MATERIAL SHOWN START

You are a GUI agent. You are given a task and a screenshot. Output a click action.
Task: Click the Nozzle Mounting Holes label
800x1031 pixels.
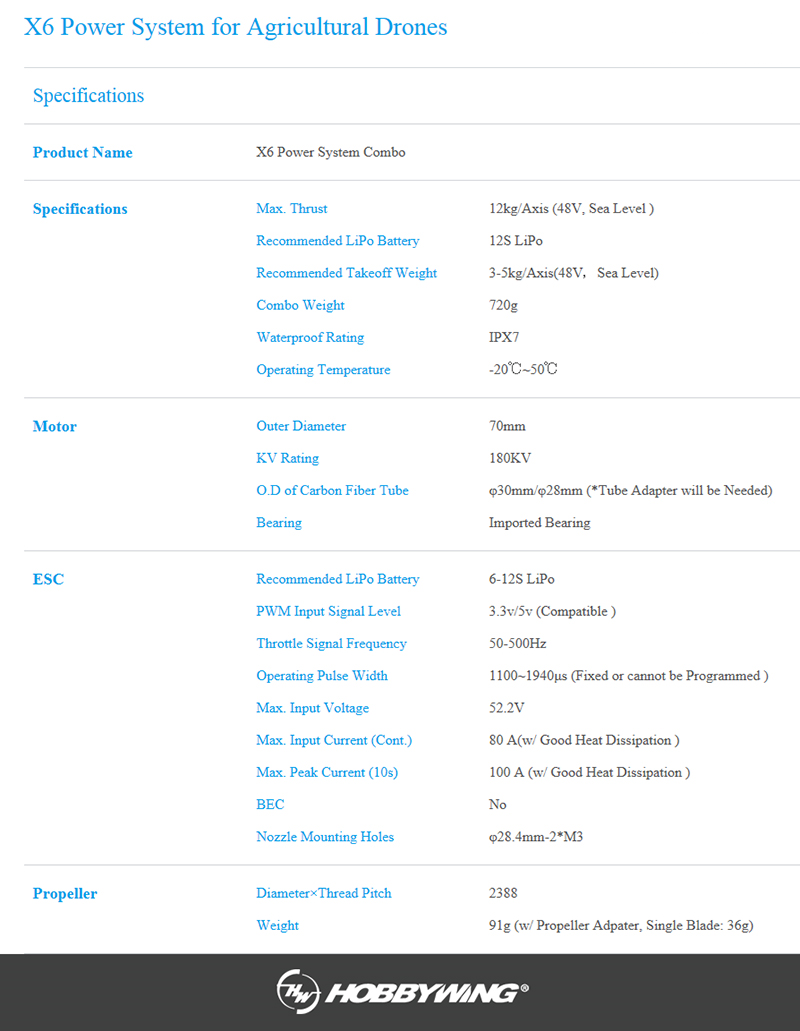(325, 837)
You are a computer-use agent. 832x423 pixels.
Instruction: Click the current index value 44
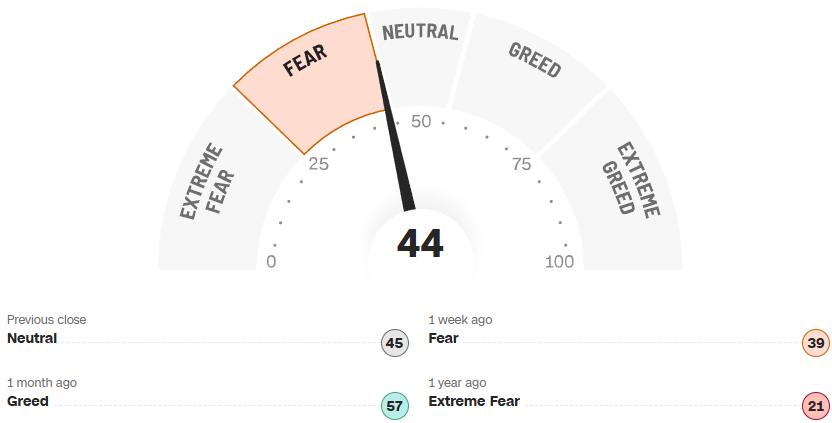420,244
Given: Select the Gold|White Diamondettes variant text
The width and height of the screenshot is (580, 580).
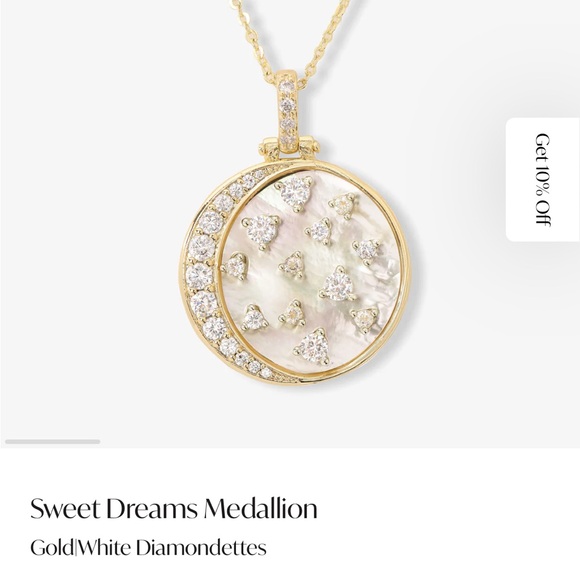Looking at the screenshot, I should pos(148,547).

MATERIAL SHOWN END
MATERIAL SHOWN START

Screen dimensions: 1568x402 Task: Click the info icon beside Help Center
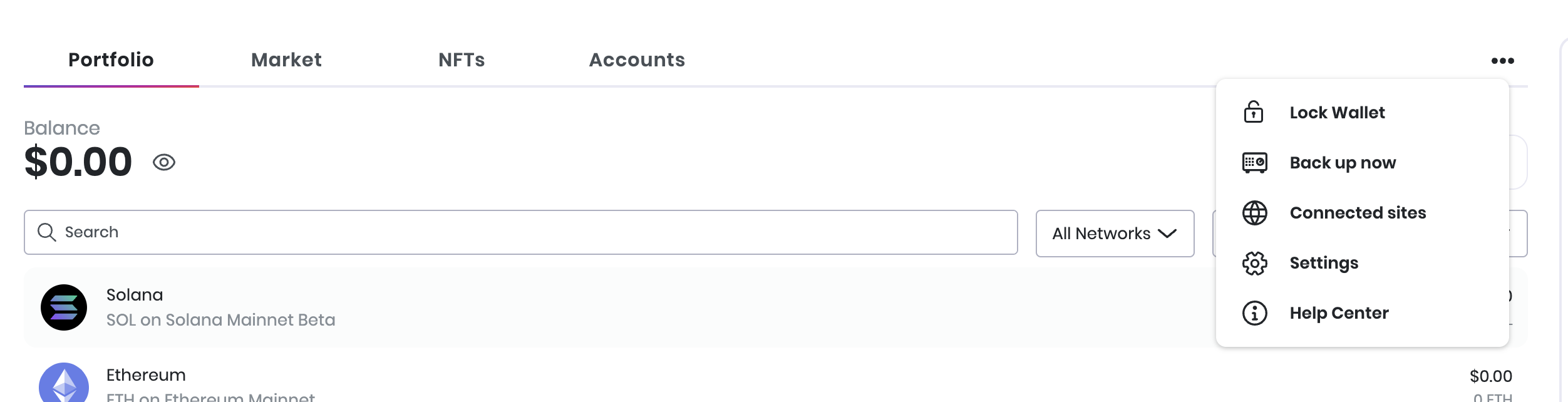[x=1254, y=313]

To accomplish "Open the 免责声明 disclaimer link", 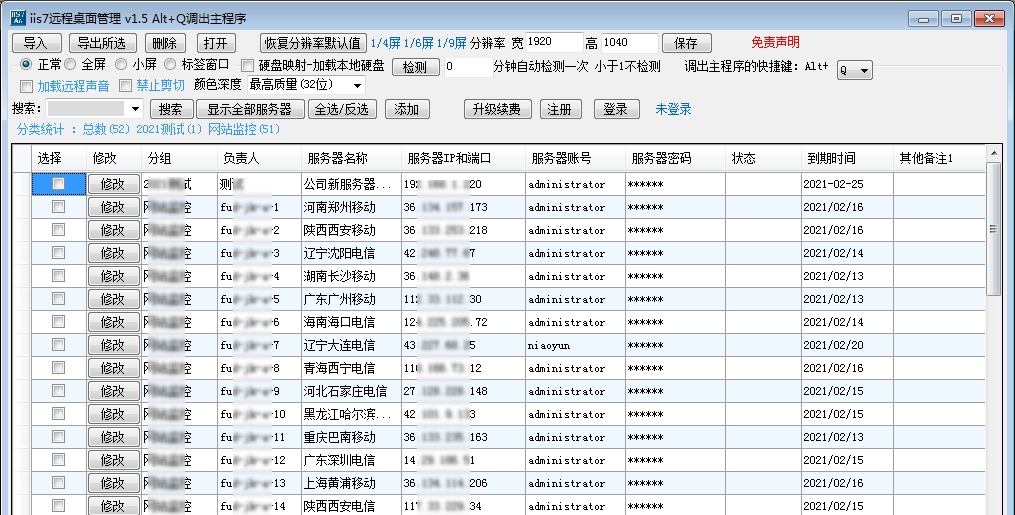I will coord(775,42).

MATERIAL SHOWN END

Everything above from the line containing "800x1031 pixels." down to the line containing "Given: Select the" is to be duplicated exactly, both lines included, and the pictures are to be omitted.

ANSWER TO THIS EXERCISE ▸
800x1031 pixels.
(325, 837)
You are a computer-use agent. 832x423 pixels.
Instruction: Click the current index value 44
420,244
Given: Select the Gold|White Diamondettes variant text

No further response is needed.